The payment of land entitlement and development expenses were outlined in the operating agreement. Christian’s accountant said his understanding of the agreement was that the land would be developed by Trask, and when it was sold, Trask would receive his costs back first and the remaining net proceeds would be split between Trask and the landowners.
Additionally, Shuttleworth’s own understanding of the operating agreement was that Trask “was to pay all the development and entitlement costs, be reimbursed for them, and then everything was to be split 50/50,” according to a deposition of Shuttleworth.
“Trask never informed Sandy Christian that Trask [and his company Pender Farm Development] would have no obligation to pay for any entitlement and development expenses,” according to a deposition of Christian.
Task paid $555,000 in development costs up until October 2016, providing quarterly reports to NDCO. But no mention was made in those reports that development relied upon Trask obtaining a loan and securing it “with as much of Pender 1164’s property as a bank may require,” according to Judge Robinson.

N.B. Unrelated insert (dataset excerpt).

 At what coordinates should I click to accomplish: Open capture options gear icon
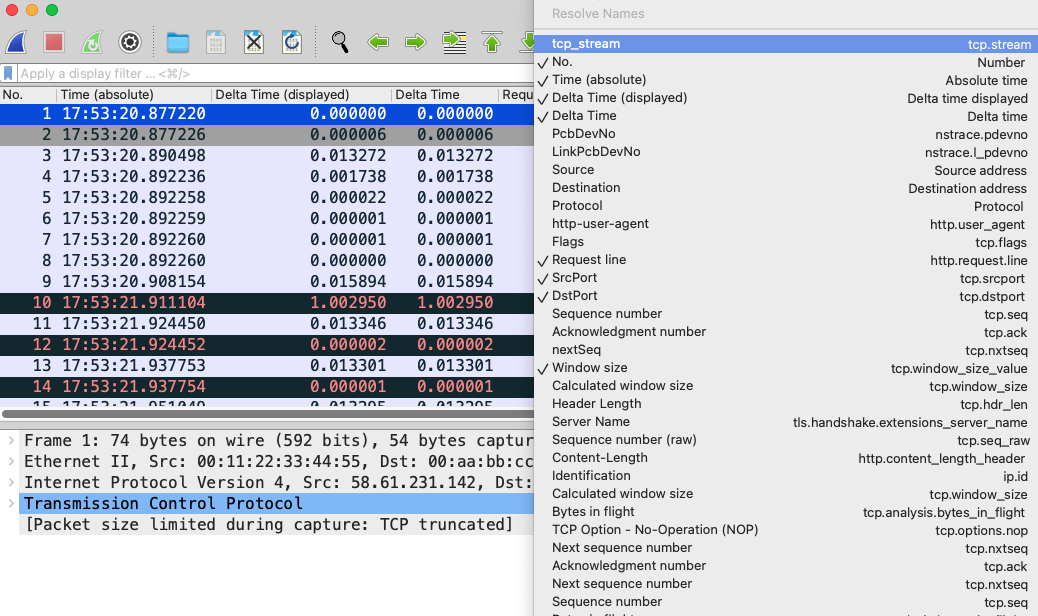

Collateralizing the land through multiple loans
In January 2016, Trask asked Robert Alexander, CEO of Stockmens Bank in Colorado Springs, about receiving a subordinated loan — one that is paid off only after other lenders are satisfied.
Meanwhile, South State Bank, based out of Columbia, South Carolina, was informed by Trask that he was offered a 50-percent stake in Pender 1164, provided that he develop the land. He also informed the bank that Stockmens would be paid only after South State Bank was paid in full.
Cook told Trask that “he did not see how Stockmens Bank would sign off” on providing subordinated debt. (Both Cook and Stockmens are based in Colorado Springs.)
“South State Bank knew that the proposed Blake Farm project was the largest single-family residential project that Trask had been involved in, which was one of the reasons it required Raiford Trask, Jr. to guarantee the loan,” Judge Robinson states.
He goes on to say there is no mention of any agreement with NDCO of any requirement that Stockmens would subordinate a loan collateralized by the land.
“Trask could have obtained financing for PFD without using Pender 1164’s property as collateral, but Trask stated it was ‘outside of our risk/earnings ratio to do so,'” Robinson states.
Trask declared a deadlock on the development in the fall of 2016, after which he sought another loan from the Bank of North Carolina to develop 88 lots, 50 undeveloped lots, and Blake Farm Boulevard — the development’s main entrance from Highway 17. He also continued to develop the property for approximately one year after declaring the deadlock.
Trask informed the bank of “NDCO’s problem with Bank of North Carolina’s collateral requirements.” The loan proposal from the bank required 139 acres of collateral, more than the area that would be developed.
“Bank of North Carolina’s primary source of repayment for a loan was to be Pender 1164’s property and the sale thereof, and not the resources of Trask, as a borrower,” Judge Robinson states.
The judge also states that a cost-sharing agreement for the construction of Blake Farm Boulevard, designed to pass through the retail portion of the project — of which Cook, Christian, and other NDCO members were invested in — was in dispute.
“Trask has never contributed the property that comprises the access to Pender 1164, but stated that it was a value secured for the benefit of Pender 1164,” Robinson stated. “The access to Pender 1164 is not currently a capital contribution of PFD.”
A trial is expected for the first week of April, according to Cook, although a specific court date has not yet been scheduled.